» Instructions for the task
Nothing in the records may change when you print them out again.

Stored data entries

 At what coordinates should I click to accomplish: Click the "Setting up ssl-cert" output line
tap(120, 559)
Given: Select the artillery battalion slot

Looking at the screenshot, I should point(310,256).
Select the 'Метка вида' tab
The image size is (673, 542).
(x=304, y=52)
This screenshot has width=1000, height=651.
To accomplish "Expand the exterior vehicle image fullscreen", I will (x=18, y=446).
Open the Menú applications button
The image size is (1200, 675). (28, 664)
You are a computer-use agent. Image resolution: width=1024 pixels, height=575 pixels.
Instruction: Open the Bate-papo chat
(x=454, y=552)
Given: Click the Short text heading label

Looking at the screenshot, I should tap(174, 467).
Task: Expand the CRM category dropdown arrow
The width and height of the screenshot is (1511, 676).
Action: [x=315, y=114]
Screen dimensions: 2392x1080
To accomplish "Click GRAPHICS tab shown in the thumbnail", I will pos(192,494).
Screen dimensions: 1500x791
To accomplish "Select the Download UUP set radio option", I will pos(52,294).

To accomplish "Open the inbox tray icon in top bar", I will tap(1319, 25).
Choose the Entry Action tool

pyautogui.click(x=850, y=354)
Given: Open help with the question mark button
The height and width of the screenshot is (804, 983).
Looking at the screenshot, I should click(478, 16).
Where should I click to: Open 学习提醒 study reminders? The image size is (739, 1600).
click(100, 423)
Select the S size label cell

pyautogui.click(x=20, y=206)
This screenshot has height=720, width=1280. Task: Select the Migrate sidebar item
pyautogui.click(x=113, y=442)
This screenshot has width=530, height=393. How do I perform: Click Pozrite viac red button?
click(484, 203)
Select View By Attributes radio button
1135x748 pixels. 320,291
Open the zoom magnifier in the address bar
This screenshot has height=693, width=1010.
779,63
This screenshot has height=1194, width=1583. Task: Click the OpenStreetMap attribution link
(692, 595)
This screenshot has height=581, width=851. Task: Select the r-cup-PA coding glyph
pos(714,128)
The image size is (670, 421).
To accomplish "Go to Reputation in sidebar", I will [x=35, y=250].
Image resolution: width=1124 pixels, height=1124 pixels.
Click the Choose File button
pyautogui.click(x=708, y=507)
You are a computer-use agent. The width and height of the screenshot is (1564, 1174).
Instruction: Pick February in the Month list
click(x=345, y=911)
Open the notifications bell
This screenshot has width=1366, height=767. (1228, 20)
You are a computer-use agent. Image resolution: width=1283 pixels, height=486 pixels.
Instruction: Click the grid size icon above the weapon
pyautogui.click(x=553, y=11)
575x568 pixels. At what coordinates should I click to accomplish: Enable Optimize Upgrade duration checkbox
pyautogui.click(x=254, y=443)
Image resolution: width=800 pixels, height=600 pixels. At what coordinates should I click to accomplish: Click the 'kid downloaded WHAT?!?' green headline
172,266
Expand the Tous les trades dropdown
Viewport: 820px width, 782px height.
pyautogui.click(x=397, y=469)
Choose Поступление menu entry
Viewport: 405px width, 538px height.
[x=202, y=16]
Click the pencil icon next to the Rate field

» Result for this exercise
 At what coordinates should I click to accomplish: Click the "Setting up ssl-cert" output line
tap(120, 559)
Given: Select the artillery battalion slot

Looking at the screenshot, I should point(310,256).
Select the 'Метка вида' tab
The image size is (673, 542).
(x=304, y=52)
This screenshot has width=1000, height=651.
To accomplish "Expand the exterior vehicle image fullscreen", I will (x=18, y=446).
Open the Menú applications button
The image size is (1200, 675). (28, 664)
You are a computer-use agent. Image resolution: width=1024 pixels, height=575 pixels.
Instruction: Open the Bate-papo chat
(x=454, y=552)
Given: Click the Short text heading label

Looking at the screenshot, I should tap(174, 467).
Task: Expand the CRM category dropdown arrow
The width and height of the screenshot is (1511, 676).
Action: [x=315, y=114]
Screen dimensions: 2392x1080
To accomplish "Click GRAPHICS tab shown in the thumbnail", I will pos(192,494).
Screen dimensions: 1500x791
To accomplish "Select the Download UUP set radio option", I will pos(52,294).

To accomplish "Open the inbox tray icon in top bar", I will tap(1319, 25).
Choose the Entry Action tool

pyautogui.click(x=850, y=354)
Given: Open help with the question mark button
The height and width of the screenshot is (804, 983).
Looking at the screenshot, I should click(478, 16).
Where should I click to: Open 学习提醒 study reminders? The image size is (739, 1600).
click(100, 423)
Select the S size label cell

pyautogui.click(x=20, y=206)
This screenshot has height=720, width=1280. Task: Select the Migrate sidebar item
pyautogui.click(x=113, y=442)
This screenshot has width=530, height=393. How do I perform: Click Pozrite viac red button?
click(484, 203)
Select View By Attributes radio button
1135x748 pixels. 320,291
Open the zoom magnifier in the address bar
This screenshot has height=693, width=1010.
779,63
This screenshot has height=1194, width=1583. Task: Click the OpenStreetMap attribution link
(692, 595)
This screenshot has height=581, width=851. Task: Select the r-cup-PA coding glyph
pos(714,128)
The image size is (670, 421).
To accomplish "Go to Reputation in sidebar", I will [x=35, y=250].
Image resolution: width=1124 pixels, height=1124 pixels.
Click the Choose File button
pyautogui.click(x=708, y=507)
You are a computer-use agent. The width and height of the screenshot is (1564, 1174).
Instruction: Pick February in the Month list
click(x=345, y=911)
Open the notifications bell
This screenshot has width=1366, height=767. (1228, 20)
You are a computer-use agent. Image resolution: width=1283 pixels, height=486 pixels.
Instruction: Click the grid size icon above the weapon
pyautogui.click(x=553, y=11)
575x568 pixels. At what coordinates should I click to accomplish: Enable Optimize Upgrade duration checkbox
pyautogui.click(x=254, y=443)
Image resolution: width=800 pixels, height=600 pixels. At what coordinates should I click to accomplish: Click the 'kid downloaded WHAT?!?' green headline
172,266
Expand the Tous les trades dropdown
Viewport: 820px width, 782px height.
pyautogui.click(x=397, y=469)
Choose Поступление menu entry
Viewport: 405px width, 538px height.
[x=202, y=16]
Click the pencil icon next to the Rate field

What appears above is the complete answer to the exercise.